第24話 いつもの日常
その日もいつもと変わらない一日を過ごしていました。
いつも恭介とは教室から一緒に図書館へ向かうのですが、今日に限ってはお互いに少しだけ友人との用事があり、校門前で落ち合うことになっておりました。
まだ恭介は来ていないようですわね。
最近の恭介。
そして燈子さんに言われたこと。
わたくしはそのことを思い出すために、受け入れようとするたびに、胸が苦しくなります。
でもその苦しみは以前のものとは異なっております。
以前はただ翔子さんへの懺悔の心から。
翔子さんの命。そして、恭介を奪ってしまったという事実から胸が苦しくなっていました。
わたくしは薔薇子になっても、翔子さんの時から変わらず、恭介のことが大好きでした。
それだけは変わらなかった。
わたくしはそれだけ翔子さんは恭介のことが大好きだったのだと理解し、そしてそれが苦しかった。
でも今は違います。
恭介がわたくしを受け入れてくれるかもしれない。
翔子さんの陰を追い続けるのではなく、わたくしもみてくれているのかもしれない。
そんな浅ましい、醜い感情。
わたくしはそんな醜さを捨て去りたいのに、捨て去ることが出来ないのです。
恭介が態度に表してくれているというこの事実を。頭の片隅の中ではもし勘違いだったのなら傷つくのはわたくしだと理解しているのに…。
わたくしを、わたくしの胸を苦しくさせ、そして歓喜させるのです。
そしてそのことを考えていると、何かぽっかりと心に空白を感じるのです。
わたくしの、いえ翔子さんにとっても根幹となることがら。
わたくしはまだ何か大事なことを、いえ、思い出したくないことを
忘れているような気がします。
わたくしたちの通う学校は街中にありますが、学校前の道路は広くありません。整備された新しめの街だからでしょうか。申し訳程度に歩道と車道の境目に石ブロックがしかれています。

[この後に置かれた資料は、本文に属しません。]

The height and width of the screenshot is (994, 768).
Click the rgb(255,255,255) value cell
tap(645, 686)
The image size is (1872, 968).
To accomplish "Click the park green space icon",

どうやら今日はわたくしが先に校門前へ到着したようです。
こういう時間を決めていない待ち合わせの場合、お手洗いなども済ませておりますと大抵の場合恭介の方が先についております。
まぁ恭介場合ですと、わたくしを待たせないようにしているというのもあると思います。
恭介の中の理想の彼氏象は、わたくしや全国の女子目線からしても理想が高いのです。本当にストイックな人ですわ。
時間がありますので有効活用のためスマホを見ますと、様々な連絡が着ておりました。その中につい先ほど恭介から、もうすぐ行くとの連絡がありました。
わたくしは最近自作して販売しておりますオリジナルスタンプ、いいんですことよ!というお嬢様スタンプで対応いたしました。
ええ、大変可愛らしいですわ!会心の出来です!燈子さんも買ってくださったそうですわ!
お仕事の連絡を返し終え、ふと顔を上げると遠くの校舎の下駄箱前付近に恭介の姿が見えました。やはり安井さん、阿久沢さん、原さんと一緒にいらしたようですわね。遠くから恭介がこちらに気が付いたようで手を振ります。
わたくしも手を振り返しました。
ふふふ、恭介が御三方にからかわれてるのが見えます。
ふと、今までそんなことはなかったのに、大きな風がビューっと吹き荒れました。
わたくしは慌ててスカートと顔に絡みつく髪を抑えます。寒すぎますわ!
可愛いペチコートを普段から着用しておりますが、やはり一応ペチコートも下着の分類ですし見えたら恥ずかしいですわ。どれくらいスカートが舞い上がったかわからず、困りますわとぼやきながら身なりを直しておりますと、
ドンっ
急なことで完全に油断していたわたくしの体は誰かにぶつかられたようで力にあらがえず、車道に押し出される形となりました。
「翔子!」
先ほどまであんなに遠くにいた恭介の声が、いつの間にかすぐ近くに聞こえます。
その声は聞いたことがないほど悲痛に満ちていて…。
あ…
わたくしすべて思い出しましたわ。